TEXT TO READ
* START *

Hi Priya,

in my experience, i would focus on the OutOfMemoryError (OOME).
8 Gigs can be enough, but they don't have to.

At first i would check if the jvm is really getting the desired heap
size. The dockered environment make that a little harder find find out,
since you need to get access to the jvm metrics, e.g. via jmxremote.
Beeing able to monitor the jvm metrics helps you with correlating the
errors with the heap and garbage collection activity.

The errors you see on postgresql jdbc driver might be very related to
the OOME.

Some question i would ask myself:

Do the problems repeatingly occur only when crawling this specific
content source or only with this specific output connection? Can you
reproduce it outside of docker in a controlled dev environment? Or is it
a more general problem with your manifoldcf instance?

May be there are some huge files beeing crawled in your content source?
To you have any kind of transformations configured? (e.g. content size
limit?) You should try to see in the job's history if there are any
patterns, like the error rises always after encountering the same
document xy.

Cheers
Markus



Am 20.12.2019 um 09:59 schrieb Priya Arora:
> Hi  Markus ,
>
> Heap size defined is 8GB. Manifoldcf start-options-unix file  Xmx etc
> parameters is defined to have memory 8192mb.
>
> It seems to be an issue with memory also, and also when manifoldcf tries
> to communicate to Database. Do you explicitly define somewhere
> connection timer when to communicate to postgres.
> Postgres is installed as a part of docker image pull and then some
> changes in properties.xml(of manifoldcf) to connect to database.
> On the other hand Elastic search is also holding sufficient memory and
> Manifoldcf is also provided with 8 cores CPU.
>
> Can you suggest some solution.
>
> Thanks
> Priya
>
> On Fri, Dec 20, 2019 at 2:23 PM Markus Schuch <[email protected]
> <mailto:[email protected]>> wrote:
>
>     Hi Priya,
>
>     your manifoldcf JVM suffers from high garbage collection pressure:
>
>         java.lang.OutOfMemoryError: GC overhead limit exceeded
>
>     What is your current heap size?
>     Without knowing that, i suggest to increase the heap size. (java
>     -Xmx...)
>
>     Cheers,
>     Markus
>
>     Am 20.12.2019 um 09:02 schrieb Priya Arora:
>     > Hi All,
>     >
>     > I am facing below error while accessing Manifoldcf. Requirement is to
>     > crawl data from a website using Repository as "Web" and Output
>     connector
>     > as "Elastic Search"

* END *

EXERCISES
(A) Please reproduce part of the ManifoldCF thread word for word, starting at the words "8 Gigs can be" and ending after "garbage collection activity.".
(B) Put this sentence from the ManifoldCF thread into Spanish: "The errors you see on postgresql jdbc driver might be very related to the OOME."
The listing after the ManifoldCF thread has no role here.

SUPPLIED INFORMATION
* START *

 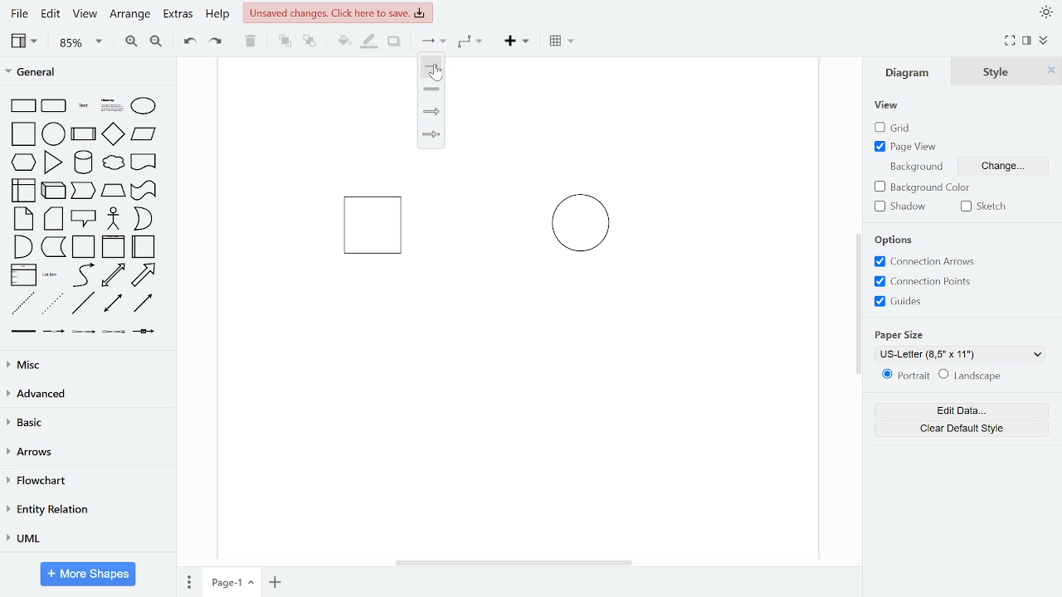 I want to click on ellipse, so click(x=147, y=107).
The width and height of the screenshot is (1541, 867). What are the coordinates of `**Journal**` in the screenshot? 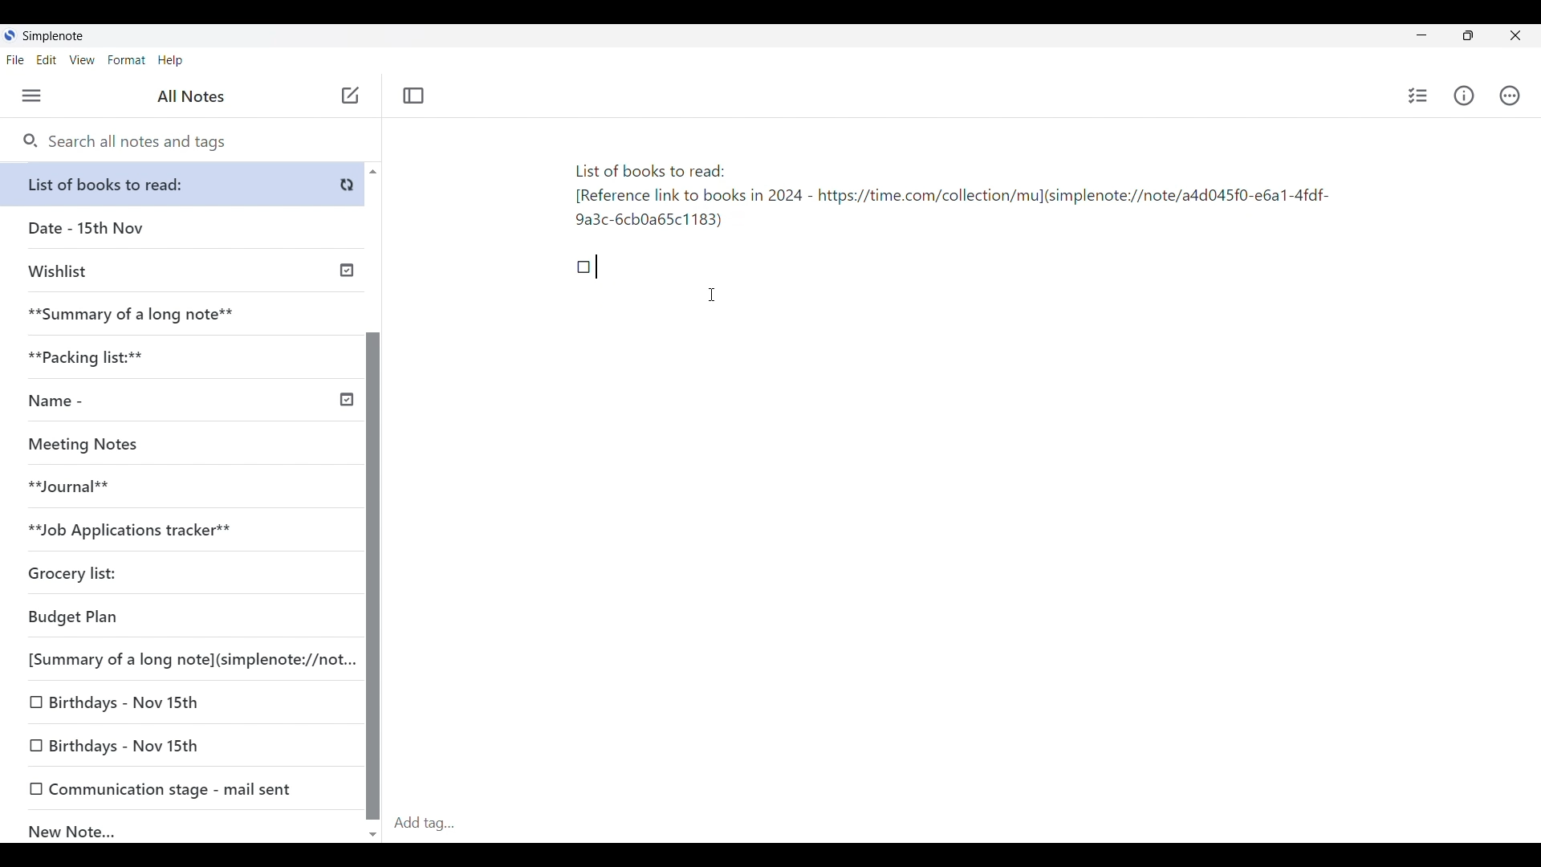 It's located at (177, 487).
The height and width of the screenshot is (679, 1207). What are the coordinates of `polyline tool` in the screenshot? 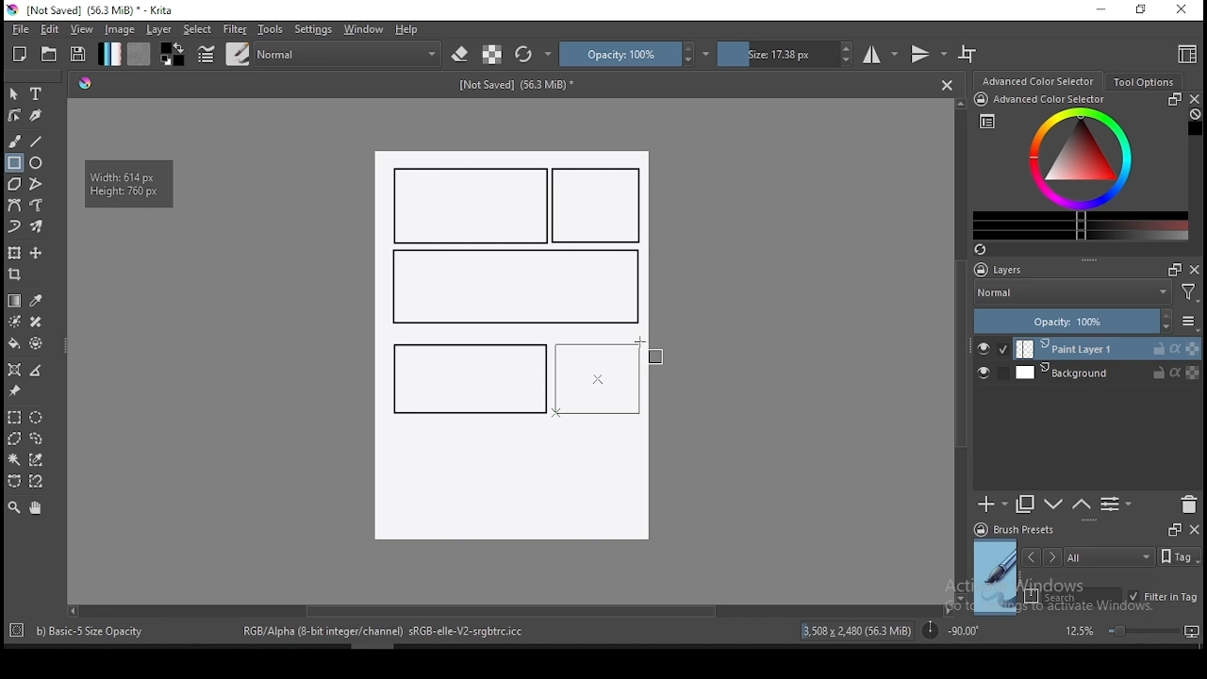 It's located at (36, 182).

* END *

THE REPLIES
(A)
8 Gigs can be enough, but they don't have to.

At first i would check if the jvm is really getting the desired heap
size. The dockered environment make that a little harder find find out,
since you need to get access to the jvm metrics, e.g. via jmxremote.
Beeing able to monitor the jvm metrics helps you with correlating the
errors with the heap and garbage collection activity.

(B) Los errores que ves en el controlador JDBC de PostgreSQL podrían estar muy relacionados con el OOME.